Federal Bureaucracy and Institutions in General
Alternatively, The Swamp could simply be the federal government itself. Perhaps Trump believes, as many conservatives do, that the executive branch has grown out of control, not only in terms of the authority it asserts but also in the sheer number of people it employs. If the population of the federal bureaucracy were pruned back, surely it would be less able to overreach its authority and meddle in people’s lives.
Trump has had some marginal (though perhaps inadvertent) success by this metric. He has been abnormally slow in proposing nominees for cabinet agencies–a New York Times synopsis in July showed that he had made nominations for only 96 out of 210 vacant executive posts, only 33 of whom had been confirmed (for comparison, by the same point in President Obama’s term, he had made 169 nominations, 126 of whom had been confirmed).
But this may be a dangerous road. Conservatives may have a point that the ideal federal bureaucracy is much smaller than our current one, but this does not mean that any job downsized is a victory. The president runs the risk of crippling necessary government functions. For example, as of this writing, there are 49 US ambassadorships still lacking a nominee, including countries such as Cuba, Venezuela, South Korea, and Saudi Arabia: all countries with which we really need effective communication right now.
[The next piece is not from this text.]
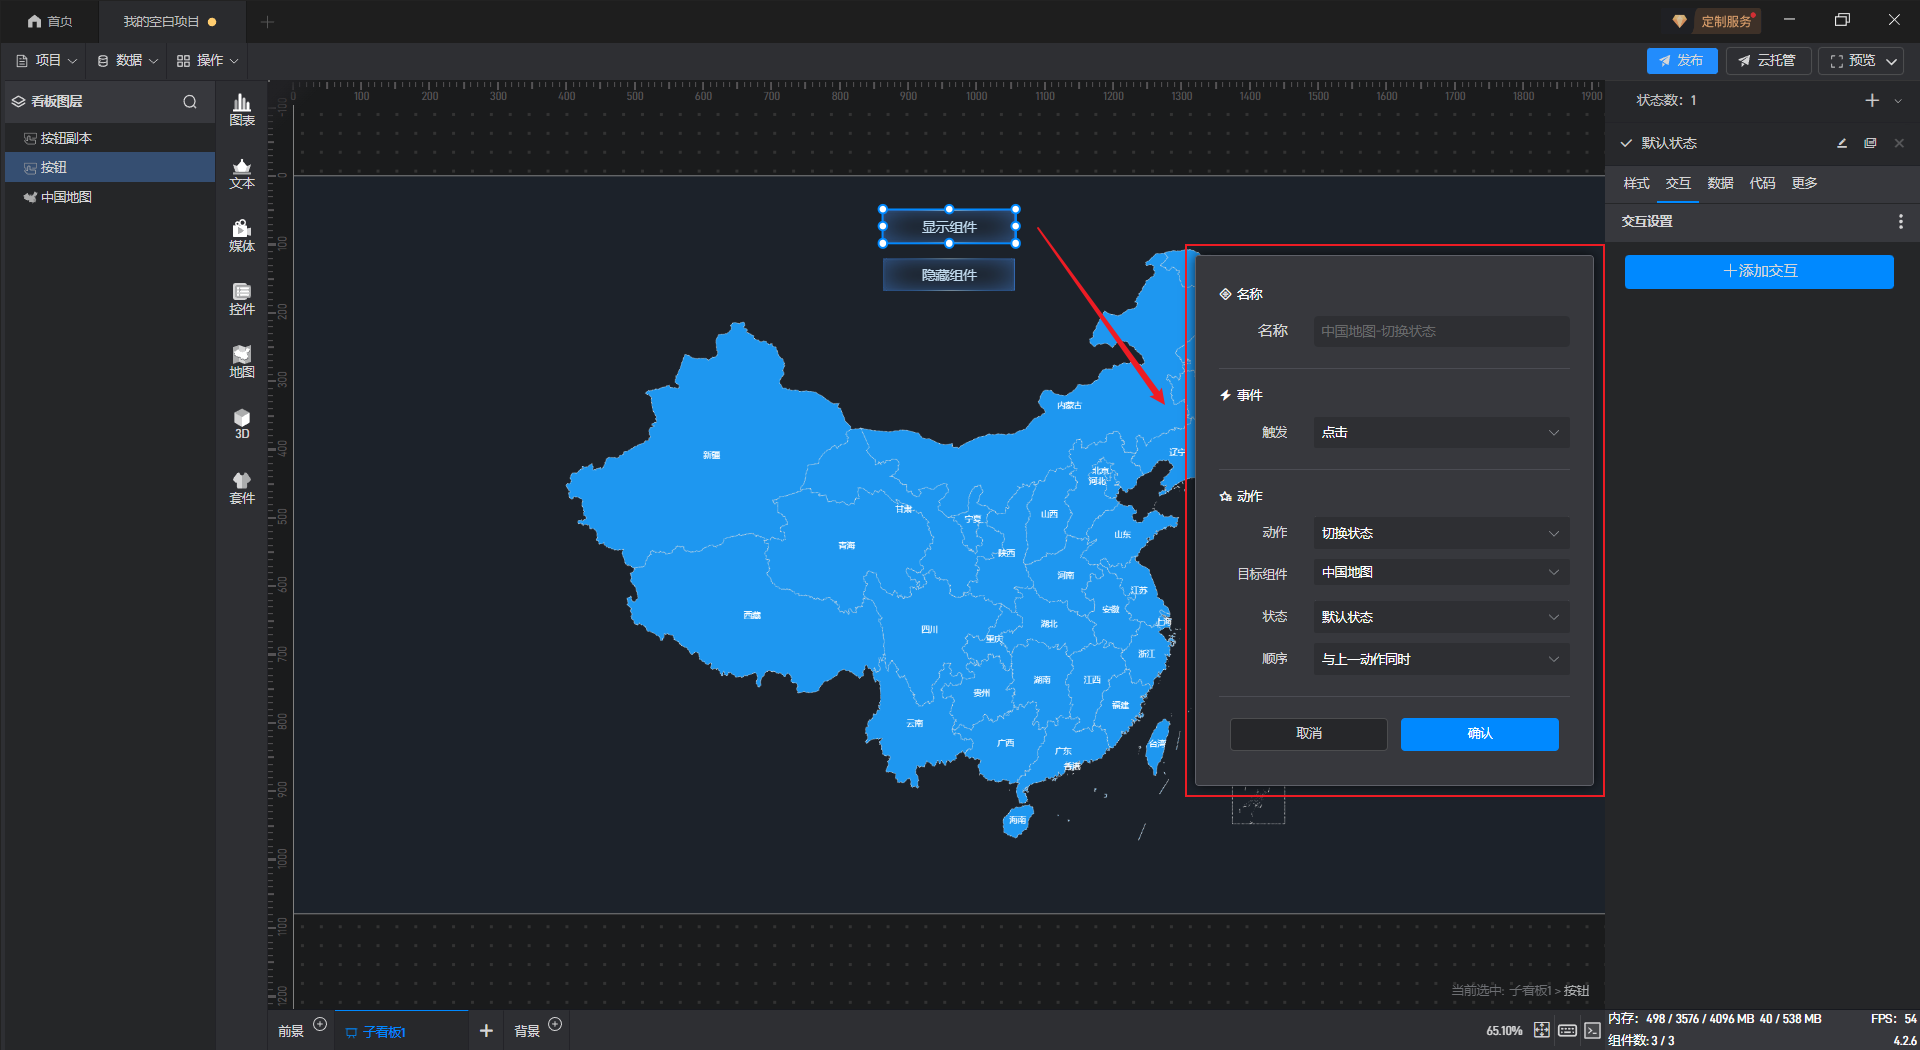Open the 触发 trigger dropdown
Image resolution: width=1920 pixels, height=1050 pixels.
(x=1440, y=433)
Finally, consider the possibility that The Swamp could mean the generally deadlocked state of affairs in Washington. This image does make good sense here; a swamp is what forms when running water stops moving and becomes stagnant, just as actual legislation from Congress seems to have ground to a near halt in recent years.
If we take this to be our Swamp, Trump is actually in a good place to do something about it. However you may feel about his various antics, you do have to admit that he is hardly a traditional conservative. The fact that he is not a political insider should give him considerable freedom to operate as a dealmaker outside the crystallized two-party system.
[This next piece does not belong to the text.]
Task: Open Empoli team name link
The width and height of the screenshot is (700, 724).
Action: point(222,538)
We have seen some glimmers of this potential in recent weeks as Trump has gone out of his way to strike deals with congressional Democrats on important issues like immigration and the debt ceiling. A traditional president would not have been able to unilaterally reach across the aisle like this without enormous outrage from his own party, but the outsider persona Trump has cultivated, coupled with his already-tenuous connection to the Republican party, seems to have softened the backlash considerably. Only time will tell if this sudden fit of bipartisanship marks the beginning of a new governing style for Trump, or merely represents one more spontaneous decision by a president already known for his spontaneity.
Americans are frustrated. Love him or hate him, Donald Trump successfully tapped into that frustration and managed to ride populist, anti-establishment sentiment all the way to the White House. We have examined here a few of the possible interpretations of his three-word campaign promise to Drain the Swamp, but the bottom line is that he intends to make change, to overturn standing Washington norms. Perhaps this will lead him to enact long-overdue reforms; perhaps he just will end up undermining cherished democratic institutions. At the end of the day, only time will tell whether by Trump’s hand The Swamp will be drained, or whether he himself will end up swamped.